THE FACT OF THE MATTER IS THAT WHAT GOES ON IN THE IOWA CAUCEUSES IS SHOULD, IN THE END, BE “SOUND AND FURY SIGNIFYING NOTHING,” EXCEPT THAT THE PRESS MAKES IT ALL SIGNIFY SOMETHING

diebold-thumb.jpgThe population of the United States is approaching three hundred million people.  Approximately one percent of those people live in Iowa.  Its population is fifteen percent that of New York, and there are less than seventy thousand African Americans living there. 

When you deplane at New York City’s John F Kennedy International Airport and go to the newsstand, you find postcards with photos of The Empire State Building and the United Nations.  When you get off the plane in Des Moines, the postcards have pictures of pigs and corn stalks.

I have been to Iowa over 20 times.  It is a pleasant place, and its people seem to be genuinely nice.  But Iowa is not a microcosm of America.  There are hardly any Black people living there, and the numbers of Hispanics and Jews is so small that I was unable to find reliable information quantifying their number in relation to the overall population.

Why then, do we go through a quadrennial breast beating over the Iowa Caucuses?  Why should it matter?

It seems that the mainstream press has a thing about Iowa that has skewed their coverage to increase the importance of the Iowa Caucuses and the New Hampshire Primary.  Both of these states have positioned their presidential nomination preference polls to be earlier than those of the big states so that they can reach a level of importance that they simply don’t deserve.

Iowa has two members in the United States Senate and five members of Congress, giving it seven electoral votes.  By contrast, New York also has two Senators; however, there are 29 members of Congress, giving it thirty one electoral votes.  One would have to think that the New York Presidential Primary would hold a far more important position on the national political agenda than Iowa’s caucuses, but it doesn’t.

§ **List of tasks**:
1. Answer these questions from the piece on the Iowa caucuses:
(a) About what percentage of the people in the United States live in Iowa?
(b) What do the postcards show when you get off the plane in Des Moines?
(c) How many electoral votes does New York have?
2. Write out everything in the piece on the Iowa caucuses from "Iowa has two" down to "but it doesn’t.".
The material that follows has no connection to the piece on the Iowa caucuses.

§ **Data extract**:
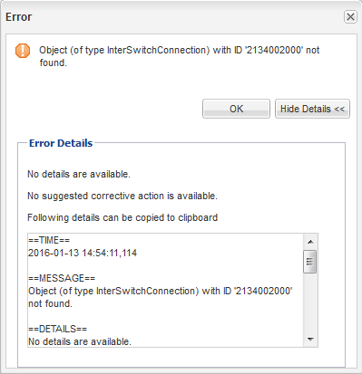The image size is (362, 374).
Task: Click the scrollbar down arrow in details box
Action: [310, 340]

§ **Solution set**:
1.
(a) Approximately one percent.
(b) Pictures of pigs and corn stalks.
(c) Thirty one.

2.
Iowa has two members in the United States Senate and five members of Congress, giving it seven electoral votes.  By contrast, New York also has two Senators; however, there are 29 members of Congress, giving it thirty one electoral votes.  One would have to think that the New York Presidential Primary would hold a far more important position on the national political agenda than Iowa’s caucuses, but it doesn’t.